> 제공된 자료:
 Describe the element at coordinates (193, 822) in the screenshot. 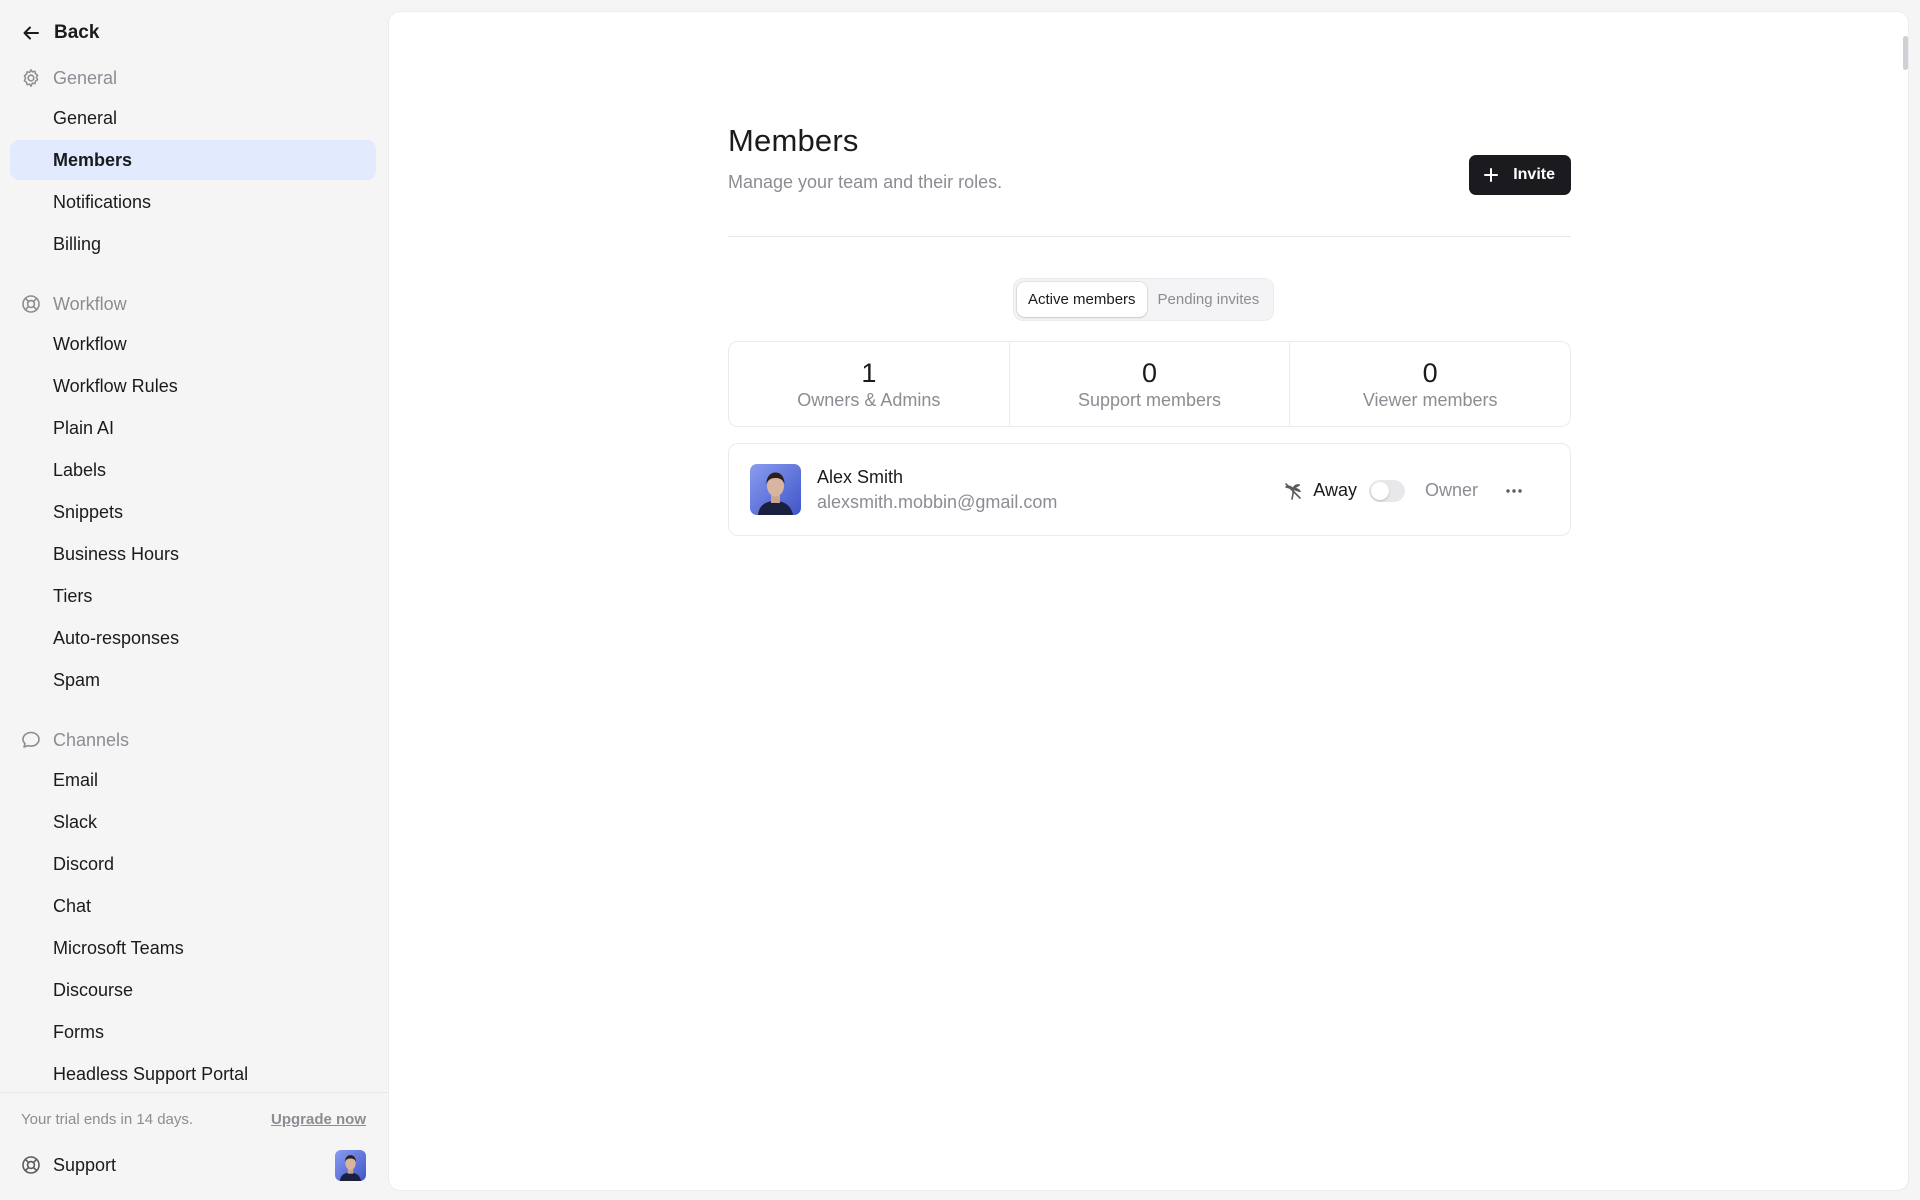

I see `sidebar-item-slack: Slack` at that location.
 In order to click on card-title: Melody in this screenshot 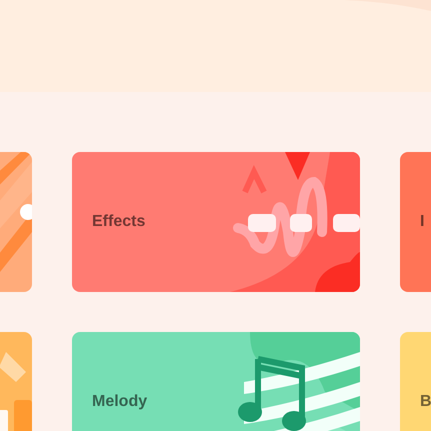, I will do `click(120, 402)`.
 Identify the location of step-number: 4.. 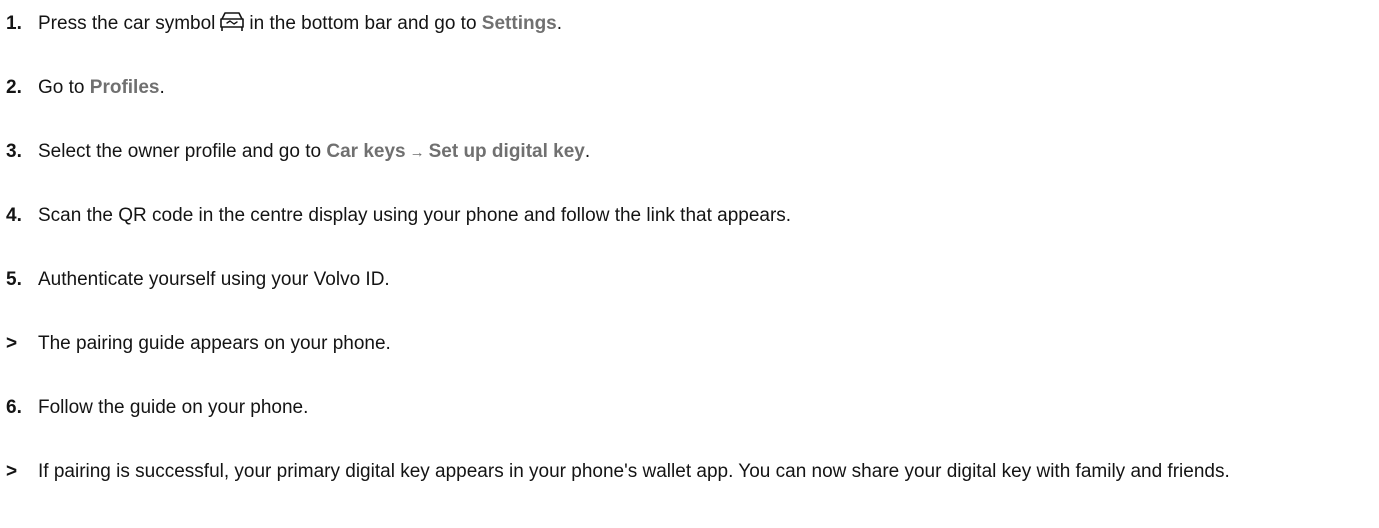
(14, 216).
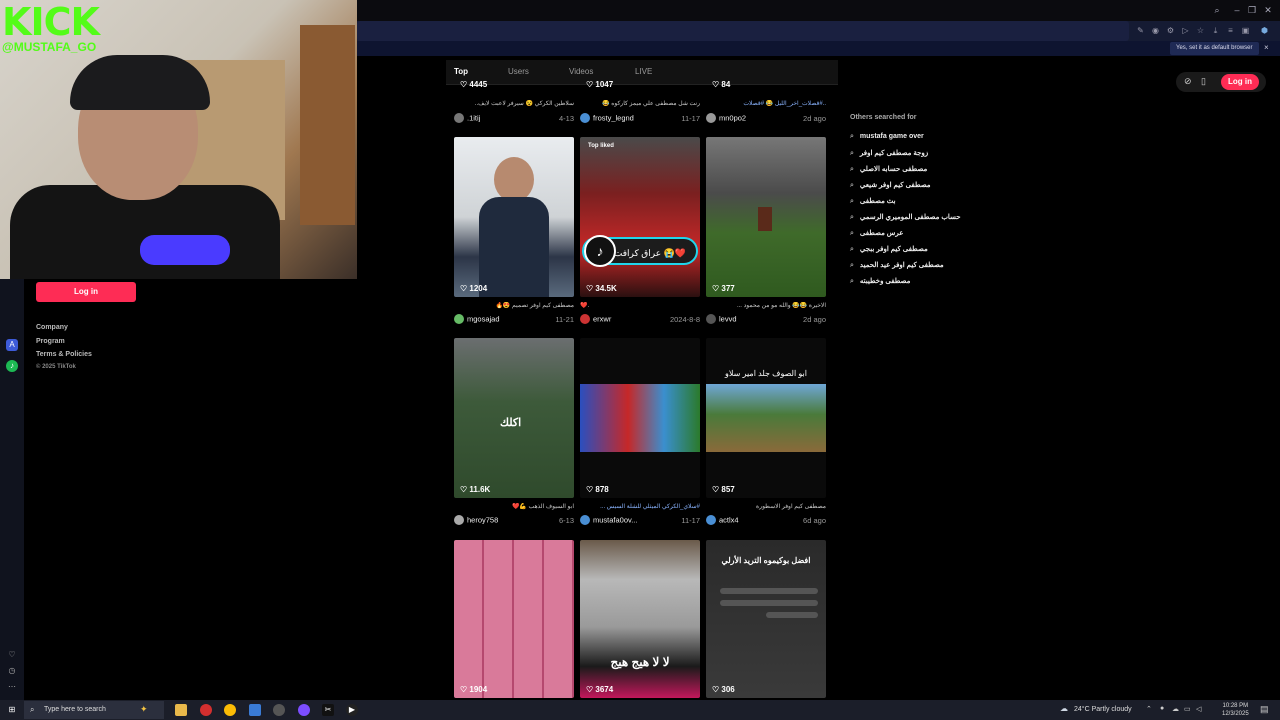  What do you see at coordinates (1268, 10) in the screenshot?
I see `close-window-icon: ✕` at bounding box center [1268, 10].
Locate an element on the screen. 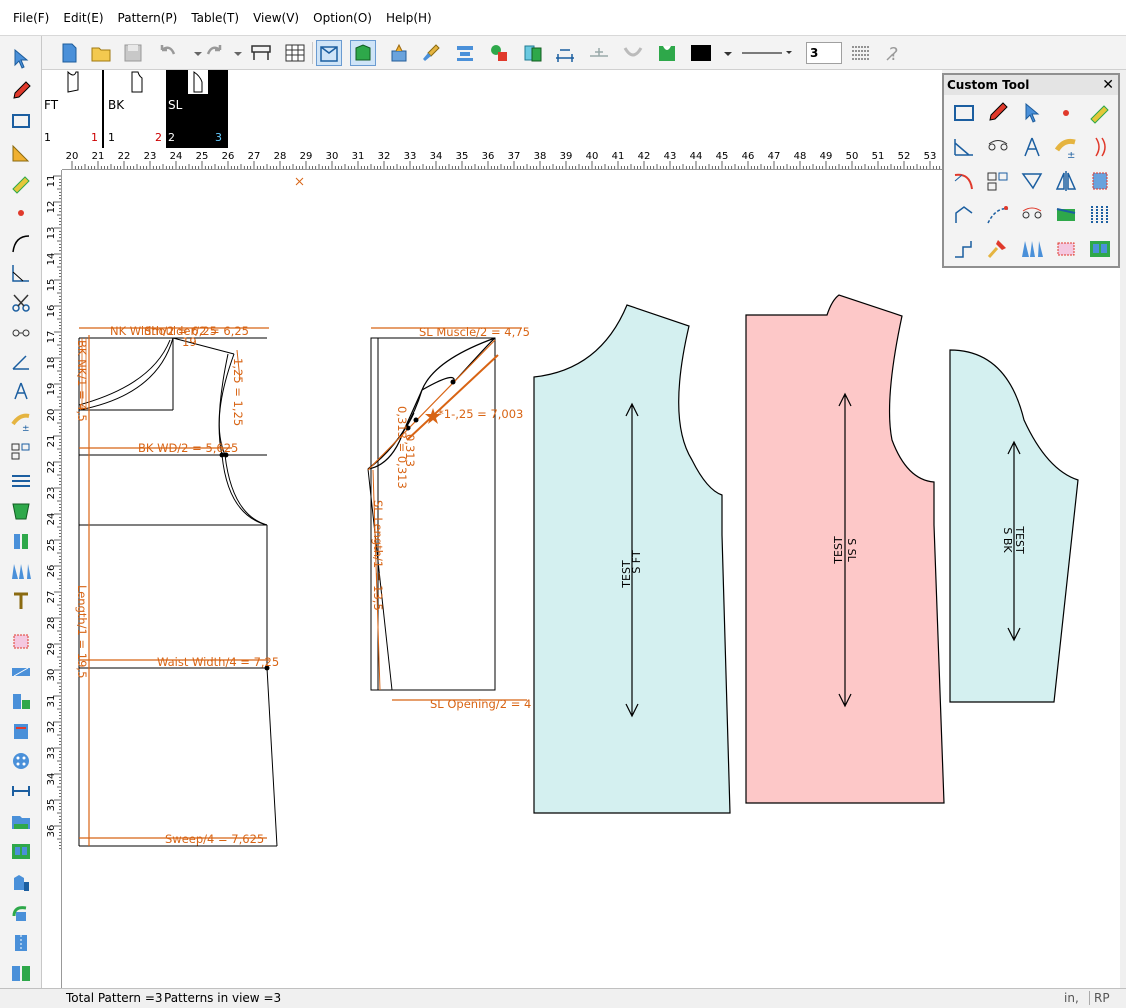  group-button is located at coordinates (399, 53).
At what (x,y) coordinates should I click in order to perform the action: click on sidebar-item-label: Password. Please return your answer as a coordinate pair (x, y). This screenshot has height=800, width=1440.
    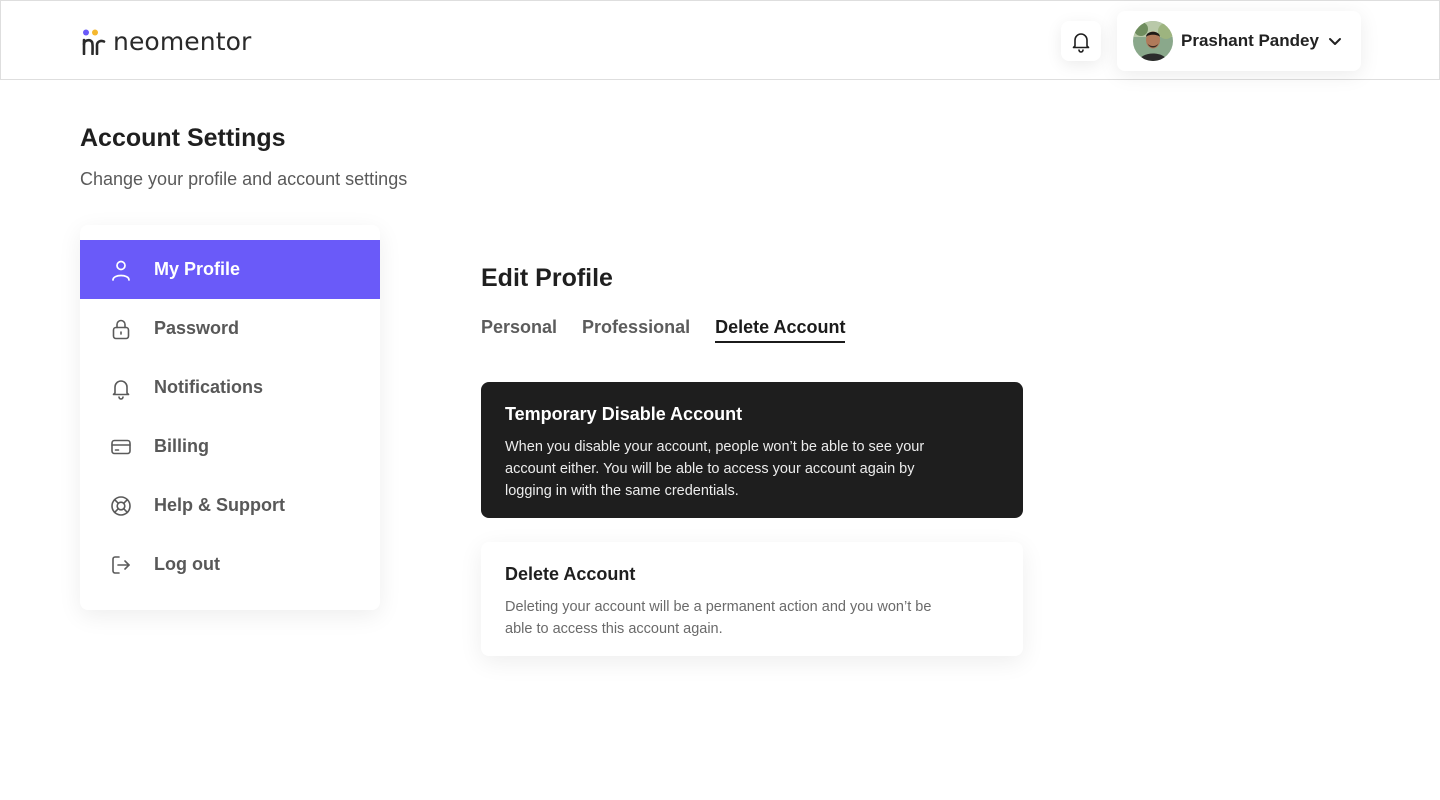
    Looking at the image, I should click on (197, 328).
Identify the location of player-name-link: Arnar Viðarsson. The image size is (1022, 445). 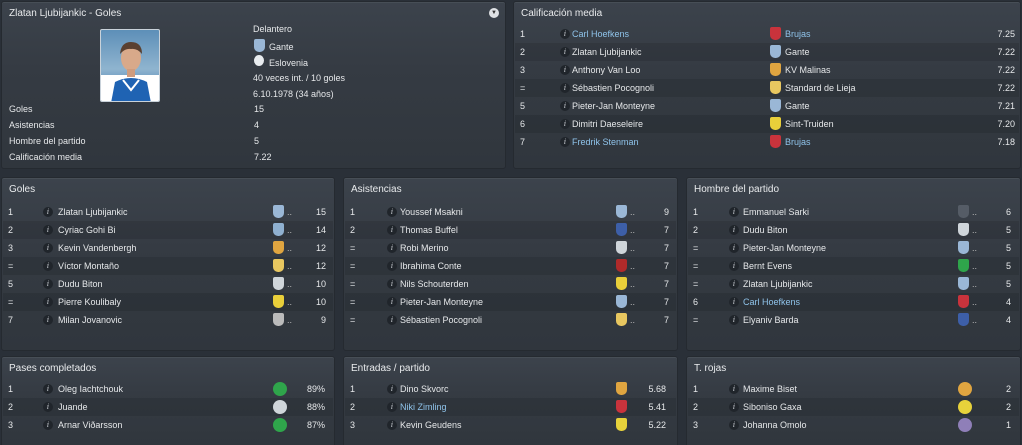
(90, 425).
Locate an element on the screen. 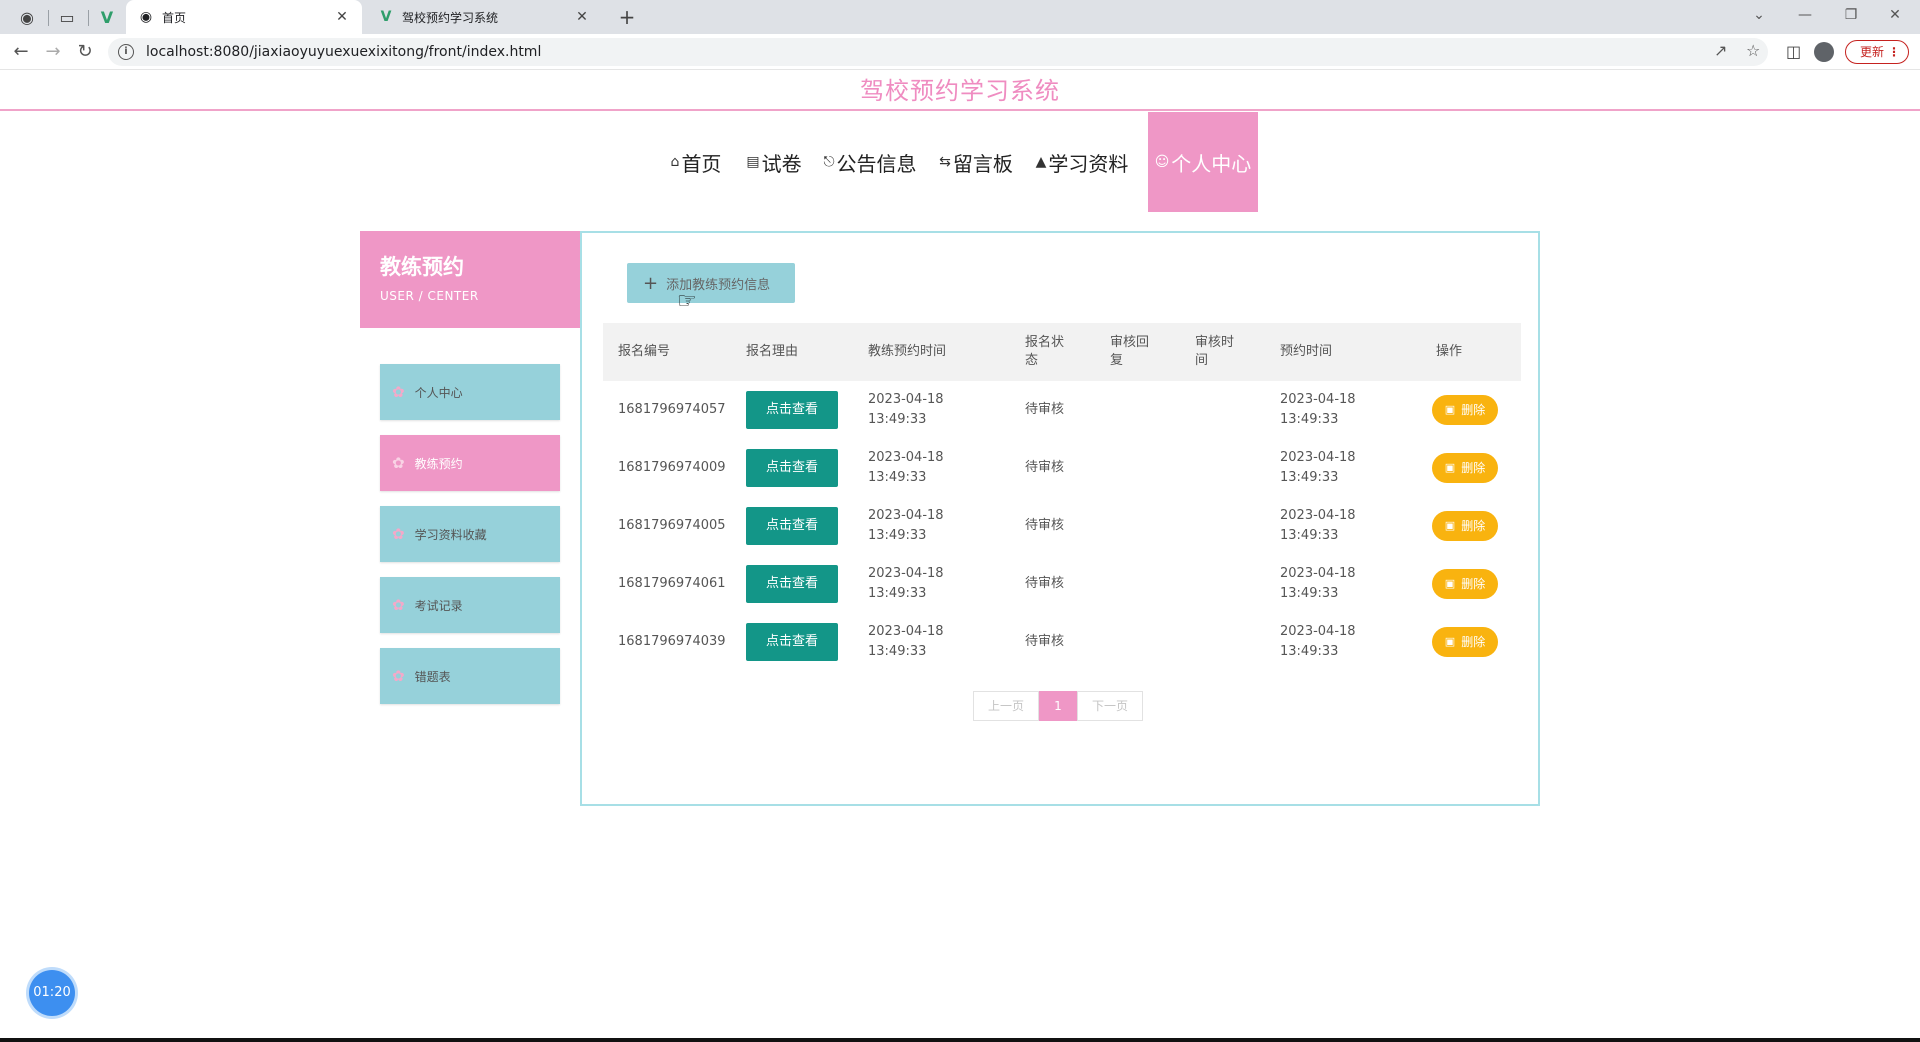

> 수행할 과제:
"At what (x,y)"이 들어 있는 줄에서 시작해 위 자료의 마지막 줄에서 끝나는 줄들을 한 글자도 바꾸지 말고 그대로 옮겨 적으십시오. 답에는 그림을 넣지 마십시오.

> 과제 정답:
At what (x,y) coordinates should I click in order to perform the action: click on sidebar-item-label: Password. Please return your answer as a coordinate pair (x, y). This screenshot has height=800, width=1440.
    Looking at the image, I should click on (197, 328).
Identify the location of player-name-link: Arnar Viðarsson. The image size is (1022, 445). 
(90, 425).
Locate an element on the screen. 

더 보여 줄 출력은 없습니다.